El Inca lo hizo pastor de los rebaños del Sol y tomó a la virgen por esposa.

–¿De dónde vienes?

–De la Ciudad Sagrada.

–¿Conoces al noble Rama, hermano del Inca?

–Hace muchos años que cuida, lejos de la ciudad, los rebaños del Sol.

–¿Qué hay en el reino?

–Hay fiesta. El Inca ha tomado por esposa a Yipay, virgen del Sol.

Siguió su camino. Se encontró con un correo.

–¿De dónde vienes?

–De la Ciudad del Oro.

–¿Qué hay en la Ciudad?

–Hay fiestas. El Inca toma hoy una nueva mujer...

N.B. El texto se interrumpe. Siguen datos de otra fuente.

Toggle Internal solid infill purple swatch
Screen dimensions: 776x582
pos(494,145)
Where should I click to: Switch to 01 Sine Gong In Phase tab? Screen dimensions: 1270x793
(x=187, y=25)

Siguió adelante todavía. Se encontró con un anciano.

–¿De dónde vienes?

–De la Ciudad del Inca.

–¿Qué hay en la ciudad?

–Se desposa una virgen del Sol.

Entonces, el alma despedazada, el dolor en los ojos, temblorosas las manos, tornó a la loma sin llegar a la Ciudad. Al regresar, tropieza con una comitiva.

–¿Dónde vais?...

–Vamos al Cuzco: se casa la virgen del Sol. Estos son los presentes del Curacazgo...

Entonces se fue al cerro y tornóse siniestro. Llegó a su terrado y guió sus sagrados rebaños hacia la nieve de las montañas lejanas. Ascendía, ascendía. Los corderos agrupábanse, mansos y blancos, y subían silenciosamente, mansamente, insensiblemente; cubrían la loma, llegaban a la cúspide, descendían y subían otro cerro más alto. Un día, dos días. Por fin, llegaron a un nevado virgen. Ya él tenía las manos heladas, la lengua endurecida. El frío le entraba en los huesos, además no se había alimentado. El Sol hería de lleno y reverberaba.

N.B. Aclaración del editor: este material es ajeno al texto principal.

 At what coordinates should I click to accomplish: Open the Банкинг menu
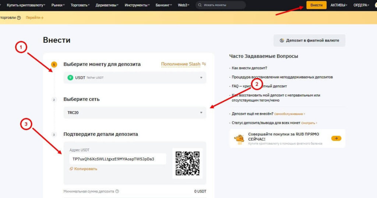[163, 5]
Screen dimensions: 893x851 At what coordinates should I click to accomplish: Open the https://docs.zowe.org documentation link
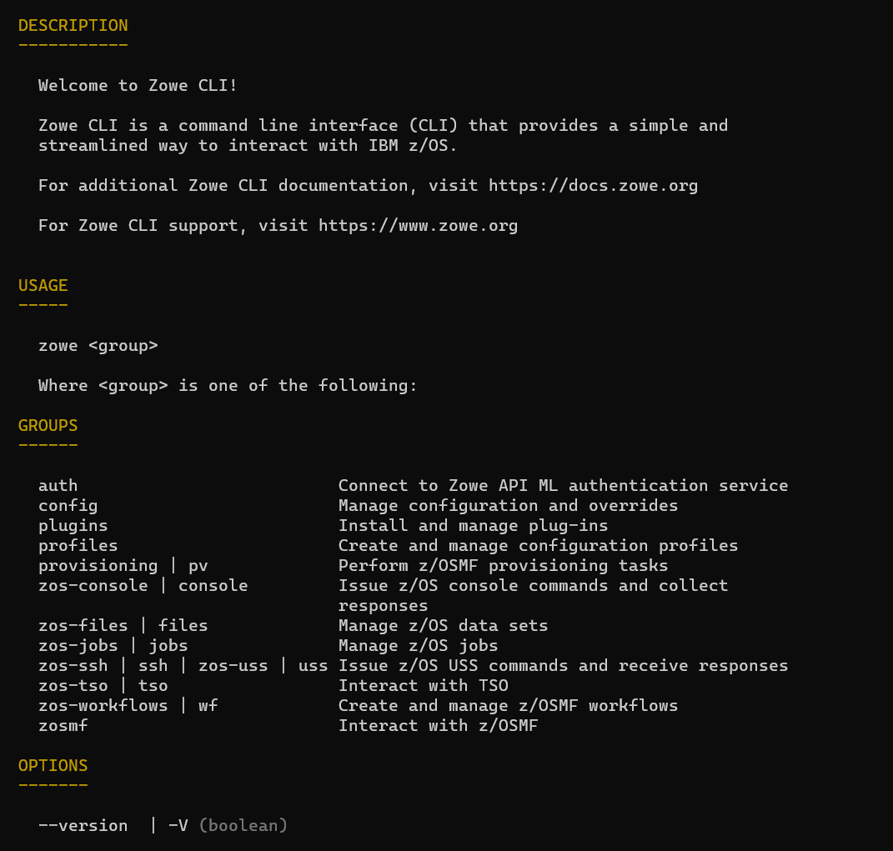(593, 185)
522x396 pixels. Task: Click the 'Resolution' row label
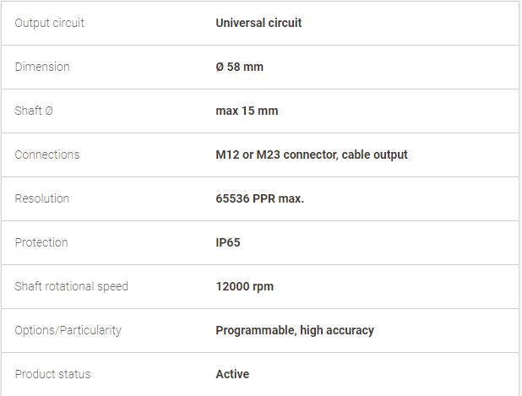click(42, 198)
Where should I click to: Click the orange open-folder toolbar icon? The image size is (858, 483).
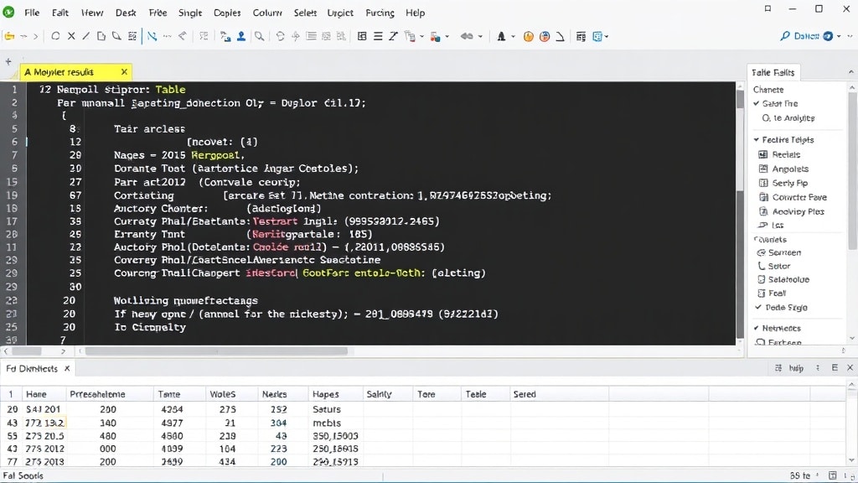(x=9, y=37)
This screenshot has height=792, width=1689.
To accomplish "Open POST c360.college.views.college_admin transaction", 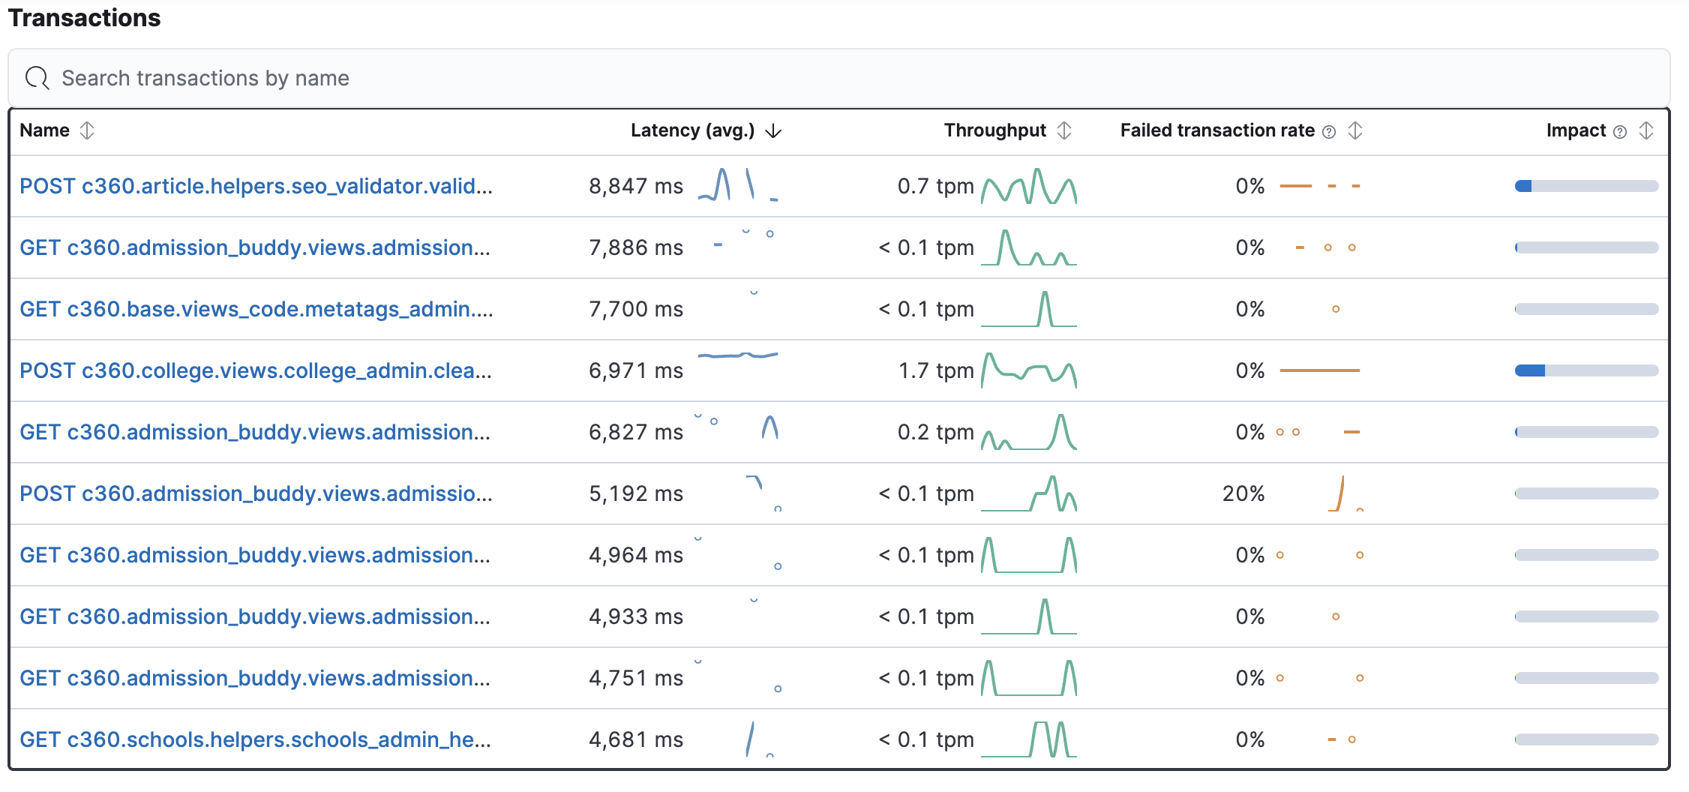I will (256, 371).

Entonces cogió un cordero, para cometer el horrible crimen de degollarlo y vengarse del Inca, su hermano y rival. Quería manchar con sangre roja las nieves perpetuas. El Sol se apercibió de su intento y cuando, en la cúspide, en medio del rebaño sagrado, se preparaba el sacrificio, el Sol se ocultó rápidamente, una tempestad se desencadenó y cayó nieve, nieve, nieve blanca. Cuando volvió a salir el Sol, estaban convertidos en nieve el pastor y su rebaño.

Él amaba tanto y tan puramente a la virgen, que el Sol no pudo vencer su amor y su dolor, y, cuando sale, contra su voluntad, sus rayos derriten siempre un poco de la estatua de nieve, y el agua corre desde la cabeza del enamorado y va luego al cauce, después al arroyo, al riachuelo, después al río y luego al mar y se difunde por el mundo: son las lágrimas que llora el enamorado. Y llora siempre que sale el Sol. Cuando subas al cerro y veas la nieve de cerca sobre la cúspide, encontrarás el rebaño blanco convertido en nieve, y, en el centro, el pobre pastor. Aquel amante no ha vuelto al mundo y llorará eternamente, mientras haya nieve, mientras haya montañas, mientras salga el Sol y haga correr sus lágrimas.